İyimser misiniz yoksa Kötümser misiniz? Sağlığınız Buna Bağlı Olabilir

“İyi düşünceleri olan biri asla çirkin olamaz. Bozuk bir burnunuz, çarpık bir ağzınız ve bir çift çeneniz ve dışarı çıkmış dişleriniz olabilir, ancak iyi düşünceleriniz varsa, güneş ışınları gibi yüzünüzden parlayacak ve her zaman güzel görüneceksiniz. " ~ Roald Dahl

Yatak odanızın duvarında asılı güzel bir tablo hayal edin. Her sabah uyanır uyanmaz bu ilham verici sanat eseri üzerinde meditasyon yapıyorsun. Yakında bu günlük uygulamanın size enerji verdiğini ve gün boyunca tüm zihniyetinizi etkilediğini, sizi hayattaki güzelliği aramaya teşvik ettiğini fark edeceksiniz.

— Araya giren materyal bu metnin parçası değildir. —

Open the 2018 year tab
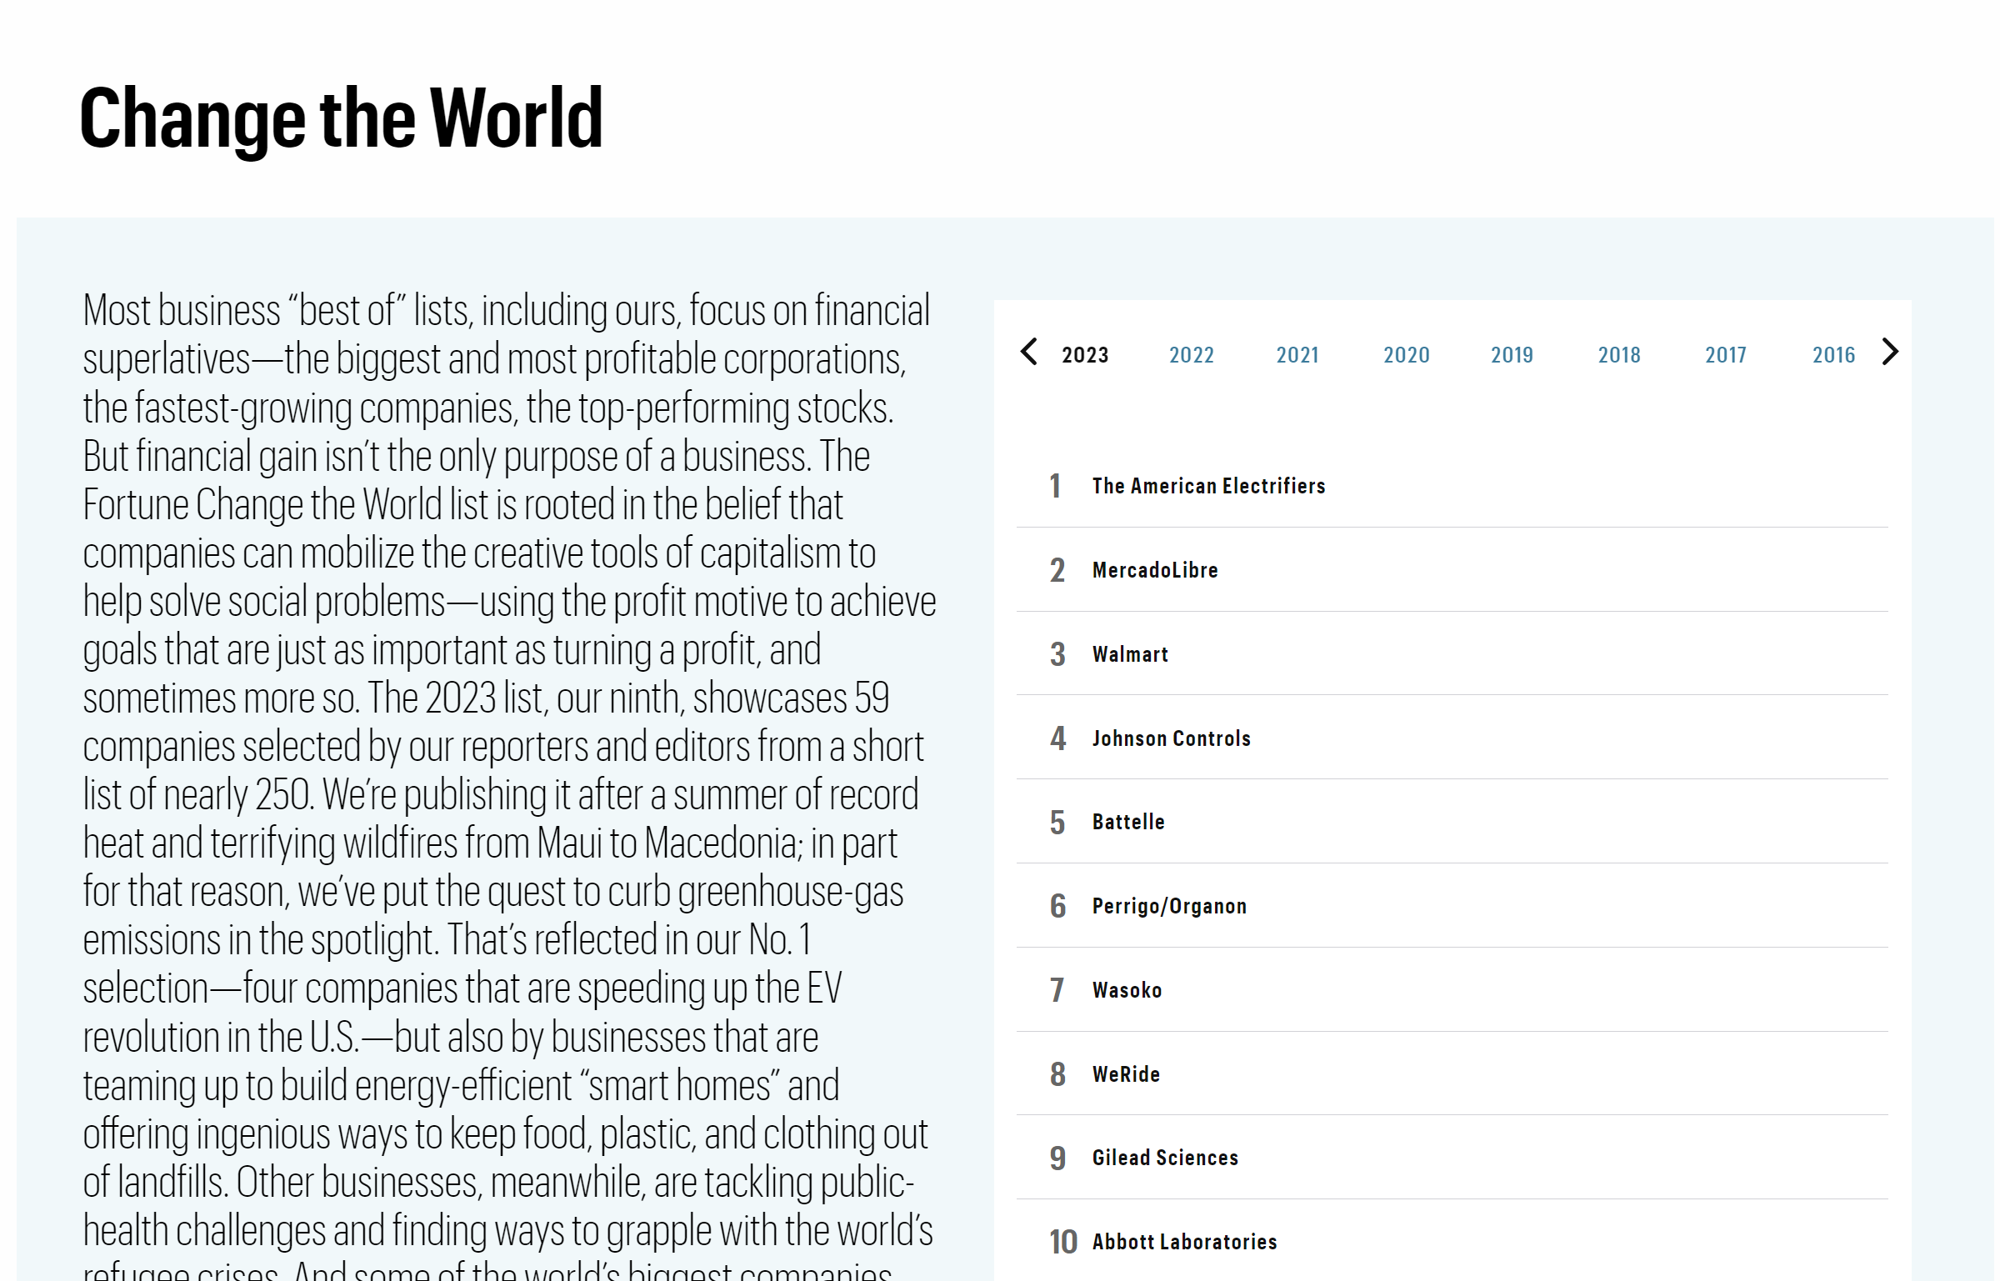This screenshot has width=2000, height=1281. pos(1618,355)
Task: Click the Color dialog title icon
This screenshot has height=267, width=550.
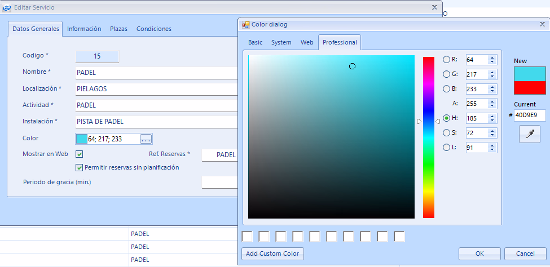Action: pyautogui.click(x=245, y=25)
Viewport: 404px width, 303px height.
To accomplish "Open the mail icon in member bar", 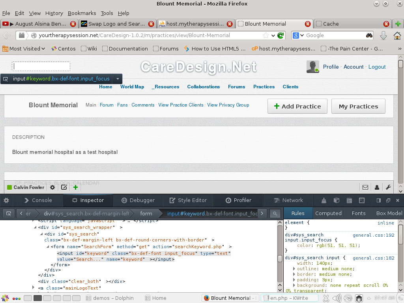I will tap(365, 187).
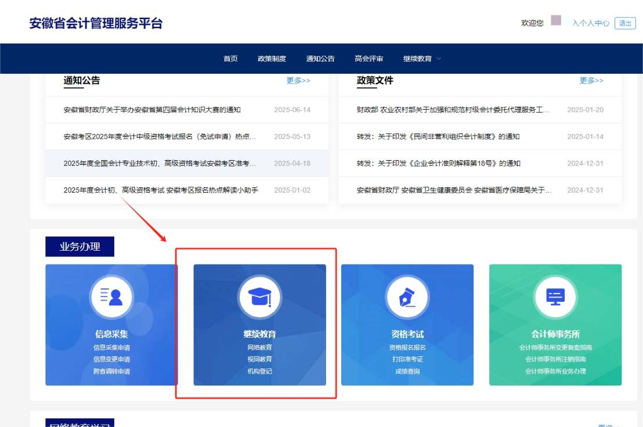Open 入个人中心 link

(591, 23)
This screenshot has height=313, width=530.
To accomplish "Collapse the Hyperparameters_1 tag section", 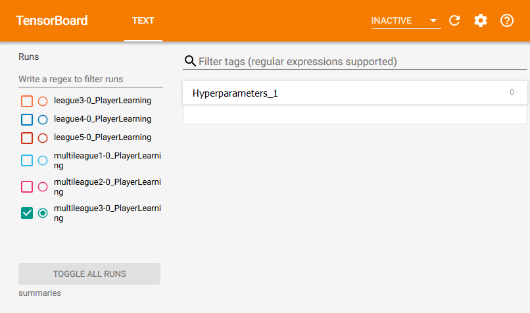I will coord(355,93).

Ancak bir sabah, sabah ritüelinizi gerçekleştirirken, sanatçının birkaç hatasını fark edersiniz. Mavi olması gereken yerde açıkça sarı bir damla var, sence. Ve sol alt köşede fırça darbeleri açık ve dağınık. İlk başta, pek düşünmezsiniz, ancak zamanla onlara ne kadar odaklanırsanız, bu hatalar sizi o kadar çok rahatsız etmeye başlar. Ve sadece sizi rahatsız etmekle kalmazlar, sizi rahatsız etmeye başlarlar.

Şimdi her sabah güne başlarken, resmin güzelliğinin tadını çıkarmak yerine konsantre olur ve hatalar üzerinde strese girersin. Gece yatakta yattığınızda, zihniniz bir kez daha hatalara çekilir. Şimdi - odaklandığınız için - bir zamanlar ilham veren resminiz büyüsünü kaybetti.

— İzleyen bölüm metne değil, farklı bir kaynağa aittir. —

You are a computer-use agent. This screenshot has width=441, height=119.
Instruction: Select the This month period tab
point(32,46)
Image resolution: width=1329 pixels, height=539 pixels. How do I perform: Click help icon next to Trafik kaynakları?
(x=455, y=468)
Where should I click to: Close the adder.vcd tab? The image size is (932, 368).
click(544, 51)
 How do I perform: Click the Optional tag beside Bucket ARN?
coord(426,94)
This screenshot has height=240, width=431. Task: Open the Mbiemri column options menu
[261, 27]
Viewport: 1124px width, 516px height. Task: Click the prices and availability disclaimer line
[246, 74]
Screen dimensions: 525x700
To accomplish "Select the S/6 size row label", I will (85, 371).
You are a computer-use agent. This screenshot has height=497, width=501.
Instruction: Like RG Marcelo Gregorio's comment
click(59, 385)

Bu, güzel bir sanat eseri için saçma bir şey gibi görünse de, çoğumuz gerçek hayata geldiğinde bu tam davranıştan suçluyuz. Muhteşem genel resmin tadını çıkarmak yerine, hatalarımıza, ikilemlerimize, olumsuz durumlarımıza veya olumsuz insanlara odaklanıyoruz.

Yapılan araştırmalar, olumsuz, kızgın veya iç karartıcı düşüncelerden duygusal ve fiziksel sağlığımıza korkunç bir zarar vermeden uzun süre kurtulamayacağımızı gösterdi. Öte yandan iyimser olma pratiği yaptığımızda iç sıcaklık, sağlık ve canlılıkla parlamaya başlarız.

Dergide yayınlanan yeni bir çalışmada Sağlık Davranışı ve Politika İncelemesi, Urbana-Champaign'deki Illinois Üniversitesi'ndeki araştırmacılar, en iyimser zihniyetlere sahip kişilerin ideal kalp-damar sağlığına sahip olma olasılığının iki kat daha fazla olduğunu buldular.

Başka bir çalışmada, Danimarkalı araştırmacılar, hayata olumlu bir bakış açısına sahip olan kalp hastalığı hastalarının, olumsuz bir zihniyete sahip olanlardan daha uzun yaşadığını buldular. Aslında, olumlu düşünen hastaların beş yıllık bir süre içinde ölme olasılığı, olumsuz düşünen hastalara kıyasla yüzde 42 daha azdı. Bulgular dergide yayınlandı Dolaşım: Kardiyovasküler Kalite ve Sonuçlar.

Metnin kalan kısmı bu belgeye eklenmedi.